SonoTextiles turn fabrics into smart sensors

News

Researchers at ETH Zurich have developed SonoTextiles, an advance that transforms normal fabrics into smart sensors that react to touch, pressure and movement.

The glass fibres are woven through the fabric at regular intervals (left). A transmitter (T) passes acoustic waves through the glass fibres, while the receiver (R) measures the waves at the other end. Integration of SonoTextiles for creating smart T-shirts (right)
The glass fibres are woven through the fabric at regular intervals (left). A transmitter (T) passes acoustic waves through the glass fibres, while the receiver (R) measures the waves at the other end. Integration of SonoTextiles for creating smart T-shirts (right) - Yingqiang Wang / ETH Zurich

Unlike some previous developments in this field, the ETH researchers pass acoustic waves through glass fibres, thereby making measurements more precise and the textiles lighter, more breathable and easier to wash.

 

 

 

“While research has already been conducted into smart textiles based on acoustics, we are the first to explore the use of glass fibre in combination with signals that use different frequencies,” said Yingqiang Wang, the first author of the study that has been published in Nature Electronics.
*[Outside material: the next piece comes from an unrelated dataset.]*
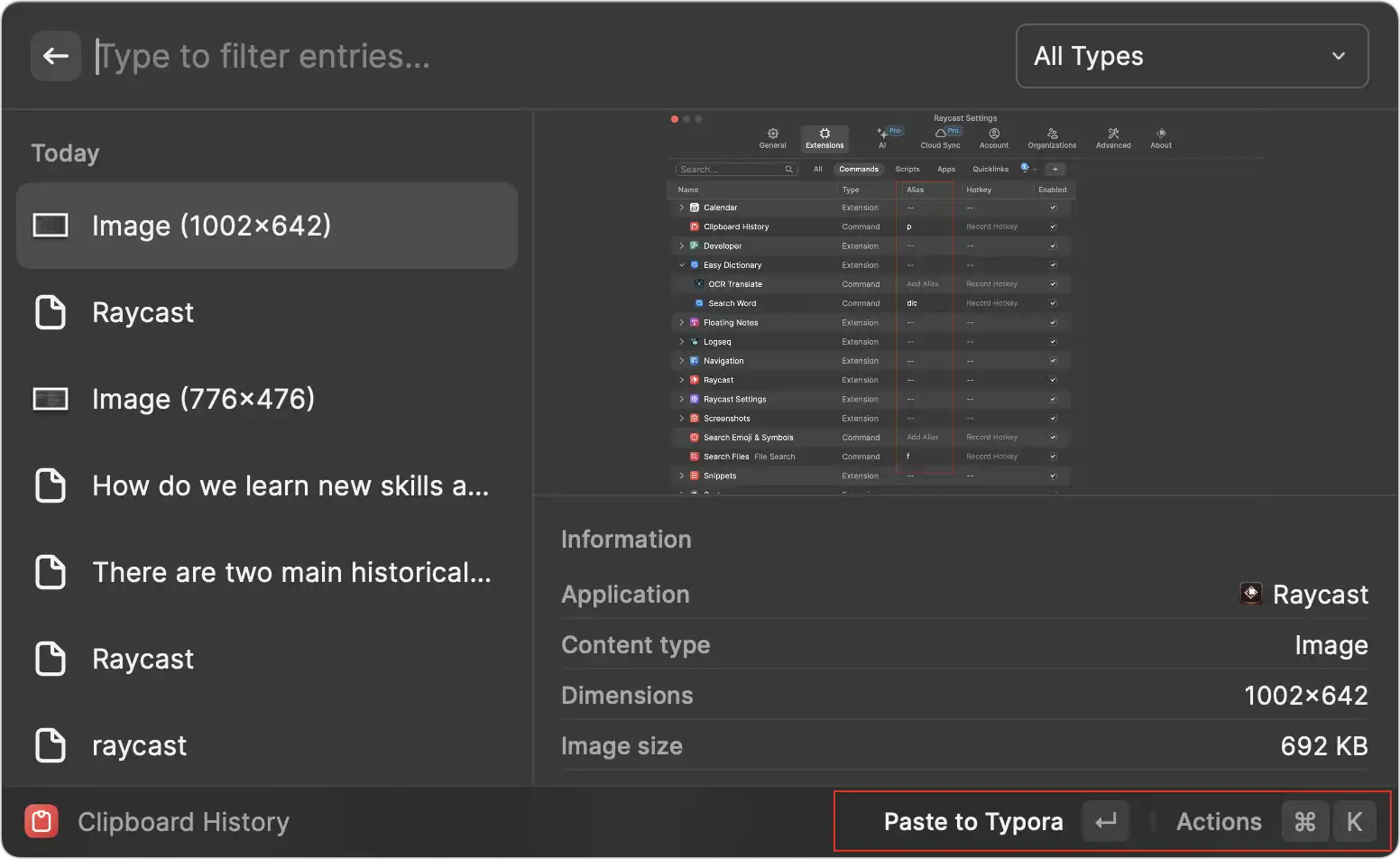The height and width of the screenshot is (859, 1400).
Task: Click the red Clipboard History icon
Action: point(41,821)

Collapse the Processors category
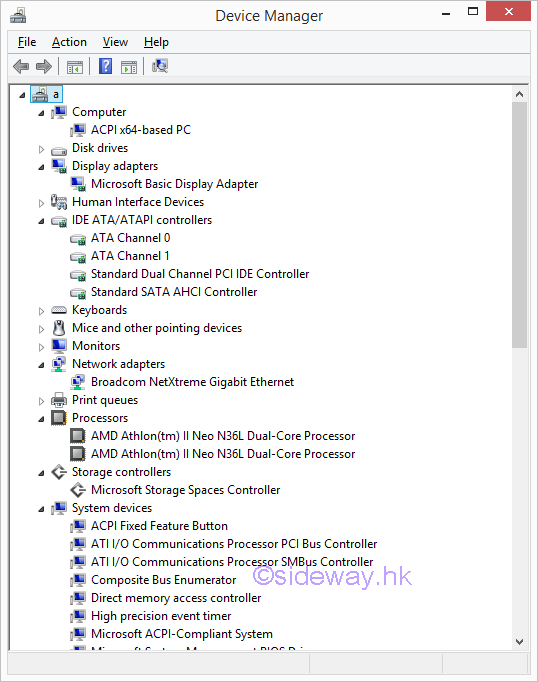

The researchers have woven glass fibres into the fabric at regular intervals. At one end of each glass fibre is a small transmitter that emits sound waves. The other end of each of the glass fibres is connected to a receiver that measures whether the waves have changed.

 

Related content

 

Each transmitter works at a different frequency, so it requires little computing power to determine which fibre the sound waves have changed on. According to ETH Zurich, previous smart textiles often struggled with data overload and signal processing issues since each sensor location had to be evaluated individually. 

“In the future, the data could be sent directly to a computer or smartphone in real time,” said Daniel Ahmed, Professor of Acoustic Robotics for Life Sciences and Healthcare at ETH.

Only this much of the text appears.